Прохор налил в кружку родниковой воды из графина, подал другу.
– Что ещё ты успел оценить?
– Деревню. – Саблин расплылся в улыбке, потряс указательным пальцем. – Мы с «родичем» выходили на улицу. Восхитительная архитектура, без дураков! Такие терема, такие шатры, такие узоры! У нас только в глубинке можно увидеть резьбу по дереву – наличники там, балясины, коники, ворота, да ещё в рисунках художников. У моей Вареньки есть альбомы старых художников, создавших целый цикл картин «Русь изначальная, дохристианская», вот примерно то же самое я и увидел. Дух захватило! Чистое барокко. Всё летит, тянется вверх, воздушное, лёгкое, красивое. А ведь на дворе 30-е годы XXI века!
– Это не барокко, – задумчиво сказал Прохор, слегка удивлённый реакцией всегда уравновешенного Саблина. – Симметрию и гармоничные пропорции пользовали и наши прадеды.
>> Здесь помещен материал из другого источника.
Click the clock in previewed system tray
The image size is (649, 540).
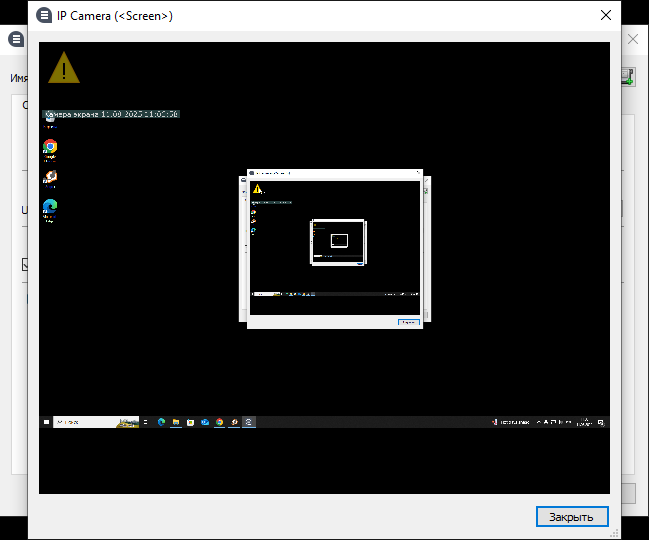[x=584, y=422]
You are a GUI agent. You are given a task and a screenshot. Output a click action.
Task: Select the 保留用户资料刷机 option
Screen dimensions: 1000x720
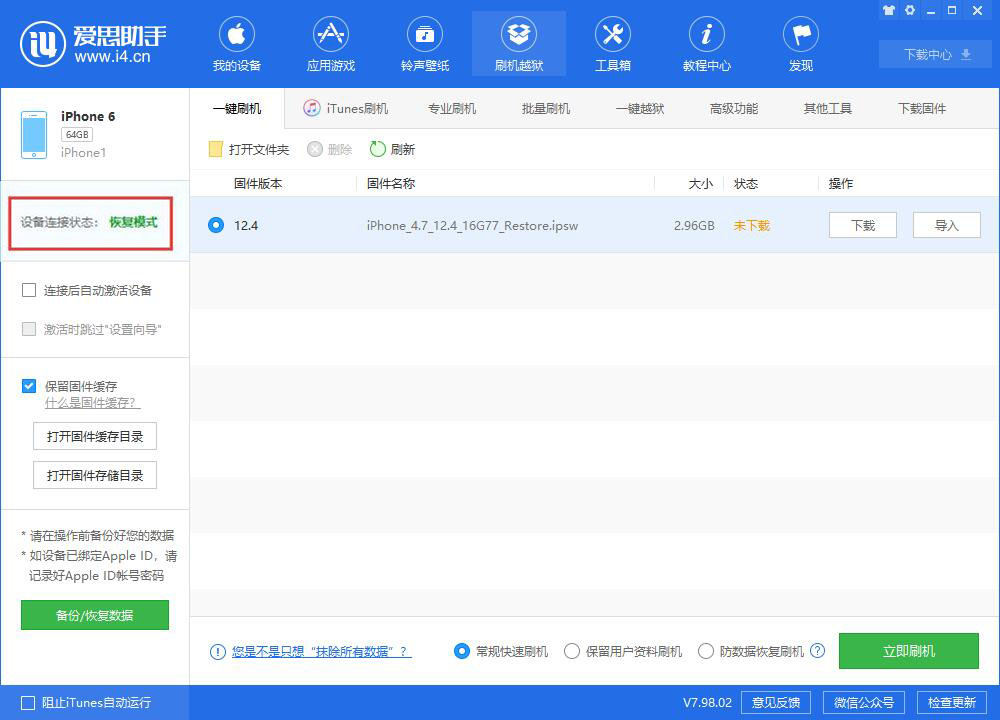[572, 651]
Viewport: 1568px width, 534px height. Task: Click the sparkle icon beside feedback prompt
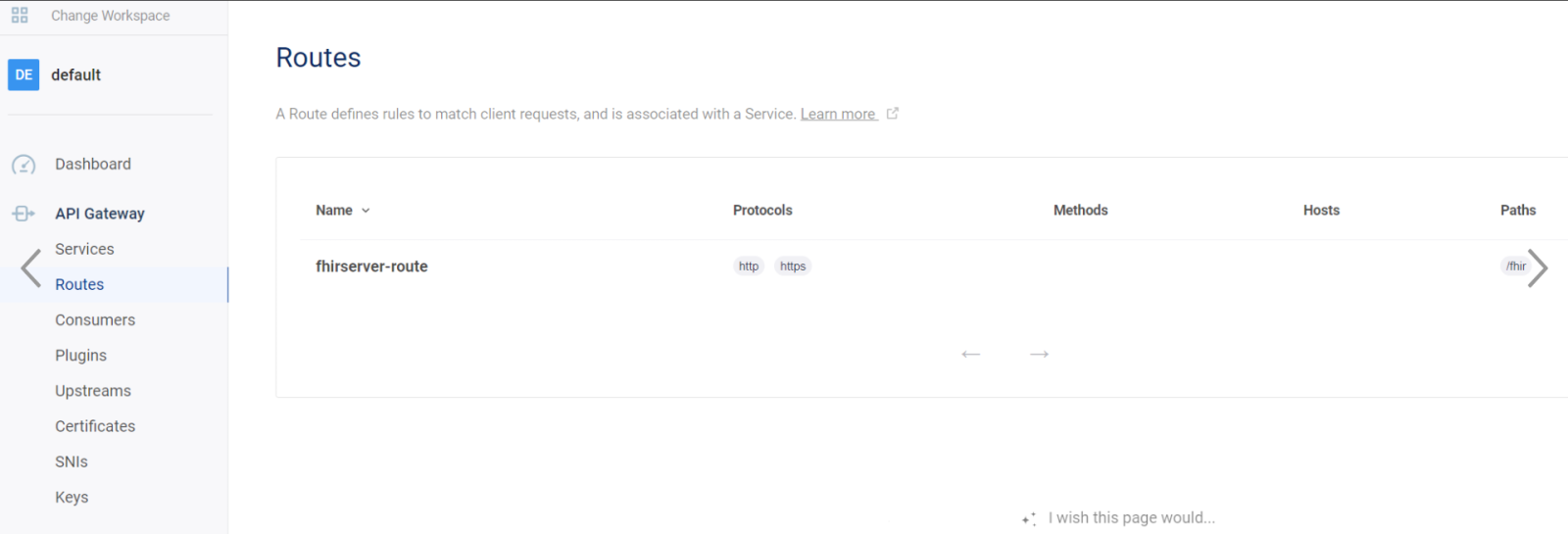click(x=1029, y=518)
Недаром десятка совершенна, потому что объединяет дух и материю. И архитектура десятого Ф-превалитета включает в себя все законы «божественных» пропорций.
– Золотое сечение?
– Золотое сечение, золотой вурф, «летящий» фрактал.
– Ты говоришь как архитектор.
– Я говорю как математик.
– В общем, кое-что я увидел, но понял далеко не всё, так что надо бы сбегать туда ещё разок. Да и «родича» – десятого Саблина успокоить не мешало бы.
– Успокойся, надо всё тщательно проанализировать. Я вообще удивлён, что ты с первого раза вернулся домой, в родного носителя. Мне это удалось только с третьей попытки.
– Ладно, давай анализировать, – согласился Саблин. – Я только за киселём схожу.
Он сунул ноги в тапки, пошлёпал к двери.
– Пока ты будешь пить кисель, я схожу в десятку, – улёгся на кровать Прохор. – Посмотрю, какую ты волну там поднял. Выясню, звонил ли десятый Данимир моему «родичу».
– Я подожду. – Саблин вышел, всё ещё находясь под впечатлением своего первого выхода в «матрёшечную» Вселенную.
Прохор погладил эргион, ощутив его слабую вибрацию, сосчитал до трёх и нырнул в «прорубь» виртуального перехода между числомирами.
Глава вторая
Второй
Давайте знакомиться
Вставать было лень.
Будильник, встроенный в изголовье кровати, вторично издал мягкий мурлыкающий звон.
– Замолкни! – проворчал Прохор, глядя на чистое голубое небо в окне, с которого сползла ночная вуаль.